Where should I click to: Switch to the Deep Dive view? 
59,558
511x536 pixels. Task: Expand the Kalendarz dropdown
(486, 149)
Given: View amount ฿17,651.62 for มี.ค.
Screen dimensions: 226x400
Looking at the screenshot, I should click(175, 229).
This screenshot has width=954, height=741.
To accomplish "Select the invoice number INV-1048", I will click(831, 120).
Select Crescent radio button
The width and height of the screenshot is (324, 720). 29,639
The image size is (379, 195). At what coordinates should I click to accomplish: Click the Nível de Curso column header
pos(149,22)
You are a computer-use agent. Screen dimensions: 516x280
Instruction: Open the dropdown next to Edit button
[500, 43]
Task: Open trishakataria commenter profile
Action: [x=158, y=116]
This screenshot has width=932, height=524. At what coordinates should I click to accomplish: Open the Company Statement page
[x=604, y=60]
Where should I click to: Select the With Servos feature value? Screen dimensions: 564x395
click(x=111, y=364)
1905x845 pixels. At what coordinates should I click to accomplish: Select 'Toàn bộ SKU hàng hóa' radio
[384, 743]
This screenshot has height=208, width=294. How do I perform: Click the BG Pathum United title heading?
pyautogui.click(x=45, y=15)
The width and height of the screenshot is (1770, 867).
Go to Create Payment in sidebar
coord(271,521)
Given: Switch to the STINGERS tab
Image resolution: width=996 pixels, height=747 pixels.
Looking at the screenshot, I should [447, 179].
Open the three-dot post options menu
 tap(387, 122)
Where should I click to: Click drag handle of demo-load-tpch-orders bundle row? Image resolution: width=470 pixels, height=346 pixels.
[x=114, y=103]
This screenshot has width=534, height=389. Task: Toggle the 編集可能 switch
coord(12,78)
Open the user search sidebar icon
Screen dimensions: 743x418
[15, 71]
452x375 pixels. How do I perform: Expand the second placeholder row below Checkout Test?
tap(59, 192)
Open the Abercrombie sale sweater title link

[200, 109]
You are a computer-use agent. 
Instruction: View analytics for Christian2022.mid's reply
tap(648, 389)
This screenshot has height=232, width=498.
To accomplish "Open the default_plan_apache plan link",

□ □ □ □

▸ **Work to be completed**
Find how many lines in the material above hold the word "Given", then reply with only that figure.

▸ **Exercise solution**
2